--- Problem to work on ---
The reply is to be the lines from the one with "At what coordinates" through the last line of the records below, each retyped exactly, with pictures left out.

--- Pixel coordinate grounding data ---
##############################

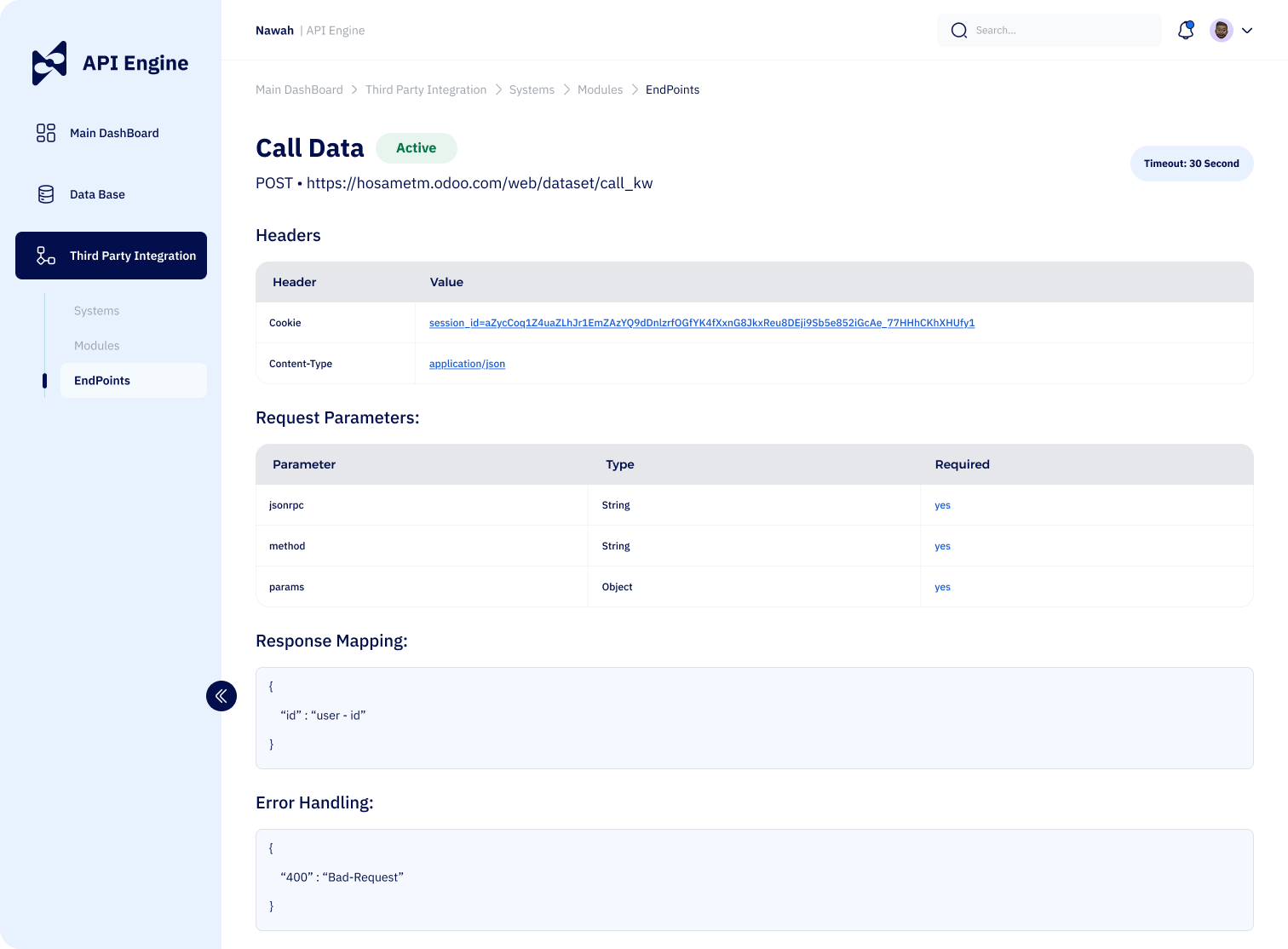Open the session_id cookie value link
Image resolution: width=1288 pixels, height=949 pixels.
(701, 323)
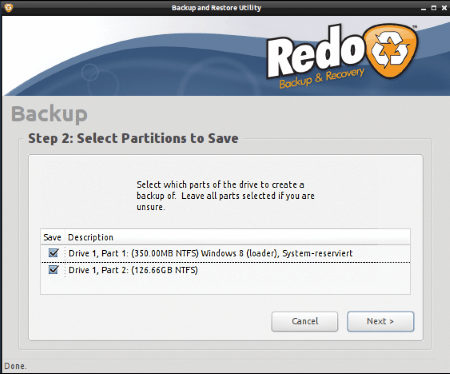Click the Backup & Recovery tagline
Viewport: 450px width, 374px height.
322,78
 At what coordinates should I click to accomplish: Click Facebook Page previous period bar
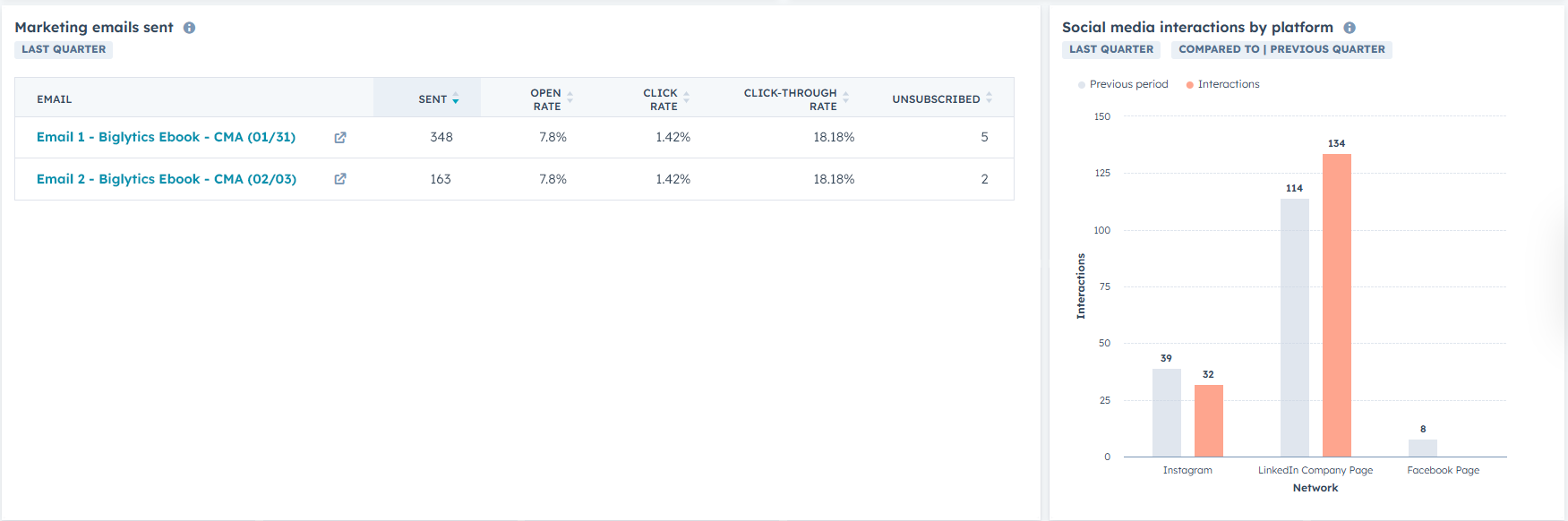1422,448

##############################

--- Output below ---
 At what coordinates should I click to accomplish: Click Facebook Page previous period bar
1422,448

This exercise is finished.